Get your kids’ sleep schedule back on track for back to school

With school starting soon, you might consider using these last couple of weeks to reestablish routines and earlier bedtimes.

Read this full blog post at UNC Health Care's blog.


This post was written by Karen Wysocki, MA, MEd, a Healthy Steps child development specialist at N.C. Children’s Hospital.

Alarm clocks will soon be buzzing across the state to wake up children and adolescents for schools on a traditional schedule. You and your family may be tempted to get the most out of the remaining weeks of summer vacation by staying up late and sleeping late in the morning. But with school starting soon, you might consider using these last couple of weeks to reestablish routines and earlier bedtimes.

Children ages 5 – 10 years function best when they get 10 – 11 hours of sleep each night. Preteens and teens need 8 – 9 ½ hours each night. Research shows that adequate sleep results in improved mood, better behavior and increased ability to pay attention. Who wouldn’t want their kids acting, learning and feeling better? (Hey, maybe we adults should be getting our recommended 7 – 9 hours too!)

Getting kids to bed earlier works best if the change is made gradually. Start by making bedtime 15 minutes earlier for a few days; then make it 30 minutes earlier for several days. Keep adding another 15 minutes to the bedtime schedule until your children are getting the recommended amount of sleep and are able to wake up in plenty of time to get ready for school. Don’t forget that getting ready for school should include eating a healthy breakfast. Good sleep and a good breakfast is a great start towards a good day.

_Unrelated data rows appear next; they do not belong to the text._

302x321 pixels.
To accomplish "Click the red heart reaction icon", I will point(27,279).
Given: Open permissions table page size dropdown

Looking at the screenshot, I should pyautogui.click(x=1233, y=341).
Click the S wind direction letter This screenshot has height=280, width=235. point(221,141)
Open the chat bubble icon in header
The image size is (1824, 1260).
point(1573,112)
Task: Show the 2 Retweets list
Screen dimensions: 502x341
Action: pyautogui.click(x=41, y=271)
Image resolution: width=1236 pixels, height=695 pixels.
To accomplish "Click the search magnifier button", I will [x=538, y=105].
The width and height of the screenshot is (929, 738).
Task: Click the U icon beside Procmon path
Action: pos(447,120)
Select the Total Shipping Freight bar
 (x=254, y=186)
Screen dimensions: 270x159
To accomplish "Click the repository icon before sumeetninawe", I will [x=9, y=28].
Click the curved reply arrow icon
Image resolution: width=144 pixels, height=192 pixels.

Bedtime routines aren’t just for toddlers. All children, teens and adults can benefit from doing the same things every night before going to sleep. These activities should be quiet and relaxing. Reading, taking a bath and listening to soothing music are some examples. Make sure the bedroom is dark, cool and quiet. Keep TV and computers out of the bedroom and avoid caffeine several hours before bed.

Also, for children and teens, trying to keep the same sleep times and routines on both weekdays and weekends can lead to better sleep. Can you do this all the time? Probably not, but it may be worth trying most of the time.

Follow these tips and your children can begin the start of school excited about learning and well rested.